Exercise instructions – In the post below about using an IKEA Frakta bag, what was the temperature in Houston while the rain fell?

--- Text ---

Showing posts with label Humor. Show all posts
Showing posts with label Humor. Show all posts

Tuesday, March 4, 2014

IKEA Hack, Part 3: It's in the bag

No, you didn't miss anything.  I published my Part 1 IKEA Hack a few days ago and Part 2 is waiting on some specialized hardware to be delivered.  In the meantime, I feel compelled to pay homage to our unprecedented polar vortex weather, so I've decided to put the varukorg before the horse here and publish Part 3 preemptively.
What's remarkable is not the fact that over an inch of rain fell in Houston today, because that kind of rain represents a subtropical normalcy for us.  What's remarkable is that the entire mess fell on us in the month of March WHILE IT WAS 37 DEGREES, AAAUUUGHH!!!!

Screengrabbed from the Harris County Office of Emergency Management (HCOEM) interactive rainfall map.  
So, yes, it's been raining.  Are you heading out to work in it?? Got one of these??
Standard issue computer bag, aka "rollaboard" because of its intended use as carry-on luggage.  This is a hard-done-by Sampsonite (model similar to this one).  It has seen the inside of more airplanes than my fellow Houstonian Howard Hughes, rest his tortured soul.  
Well, if you've got one of those, then you need to get yourself one of these:
An IKEA Frakta shopping bag.  Yes - you are correct - nobody actually buys these things willingly.  We buy them over and over after we've forgotten again and again to bring our own shopping bags to the store. 
How are these two related?  I gave you a hint at the beginning of this post.  Think "inch of rain".  
Standing upright, it doesn't look all that impressive.  But wait for it...
Ahhhh, now you get to experience the absolute beauty of this pairing, which doesn't make itself apparent until you actually start dragging the bag around as it was designed.  The Frakta just happens to be the exact right size, shape, and stiffness to cover a standard 17-inch lateral rollaboard.  (It would probably fit a bigger one, too, but mine is 17 inches.)
Fifty-nine cents??  Are you kidding me?!  There is nothing else I've ever found for sale at any price that does this particular job this well.  I work as an industrial contractor, dragging very expensive electronic equipment around from manufacturing plant to manufacturing plant.  It often means traversing a site, going from building to building, unit to unit, hauling my bag of tricks behind me.  The rolling bag of tricks that absolutely cannot get wet under any circumstances.  

Today during our 37 degree deluge??  No problems at all.  The secret to this success lies in IKEA's dual action fabric handles:
There's a pair of very short fabric handles on the Frakta, and a pair of long handles that you would use if you were treating the Frakta as a shoulder bag.  If the weather isn't that bad, you can simply slip the short one over the telescoping handle of the rollaboard, pull the Frakta into position, and be done with it.  But if it's windy like it was in Houston today...
...you can use the long handles to lash it on securely.  
Now, the IKEA Hackers community has done some interesting things with Frakta...
Someone made a raincoat for their dog, but did anyone think to make a raincoat for their rollaboard??

Screengrabbed from IKEA Hackers Frakta category.  
No.  Apparently I am the first to claim the honor of this use.  And word of it must be spread because, while your dog will handily survive a good soaking, your top-of-the-line engineering computer will most certainly not.

--- Material shown ---

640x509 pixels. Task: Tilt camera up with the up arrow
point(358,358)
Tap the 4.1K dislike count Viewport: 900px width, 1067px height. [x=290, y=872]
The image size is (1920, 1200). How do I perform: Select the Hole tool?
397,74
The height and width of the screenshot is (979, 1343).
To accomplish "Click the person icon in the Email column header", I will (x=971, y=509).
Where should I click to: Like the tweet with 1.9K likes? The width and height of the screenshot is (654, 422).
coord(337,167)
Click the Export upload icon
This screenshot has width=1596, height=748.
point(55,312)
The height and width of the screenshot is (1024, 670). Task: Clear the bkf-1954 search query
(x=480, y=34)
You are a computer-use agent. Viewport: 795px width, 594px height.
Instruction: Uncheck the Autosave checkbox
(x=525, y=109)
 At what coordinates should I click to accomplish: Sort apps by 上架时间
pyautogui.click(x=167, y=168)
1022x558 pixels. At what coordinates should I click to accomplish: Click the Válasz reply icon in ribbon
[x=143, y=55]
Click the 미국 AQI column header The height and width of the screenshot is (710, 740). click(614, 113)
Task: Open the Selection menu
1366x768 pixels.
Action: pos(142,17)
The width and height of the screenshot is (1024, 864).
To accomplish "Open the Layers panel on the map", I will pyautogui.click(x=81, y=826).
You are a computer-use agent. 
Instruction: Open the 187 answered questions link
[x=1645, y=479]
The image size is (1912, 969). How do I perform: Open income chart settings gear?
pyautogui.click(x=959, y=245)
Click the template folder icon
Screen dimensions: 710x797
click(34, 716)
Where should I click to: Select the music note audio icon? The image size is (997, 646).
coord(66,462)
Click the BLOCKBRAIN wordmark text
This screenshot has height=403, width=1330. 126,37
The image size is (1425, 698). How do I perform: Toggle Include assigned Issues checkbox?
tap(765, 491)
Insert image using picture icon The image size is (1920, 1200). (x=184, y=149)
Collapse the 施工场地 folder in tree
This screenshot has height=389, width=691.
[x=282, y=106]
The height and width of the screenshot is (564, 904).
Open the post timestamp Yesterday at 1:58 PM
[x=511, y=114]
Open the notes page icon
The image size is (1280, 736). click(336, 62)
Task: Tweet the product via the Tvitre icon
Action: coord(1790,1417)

---

Answer for the task – It was 37 degrees.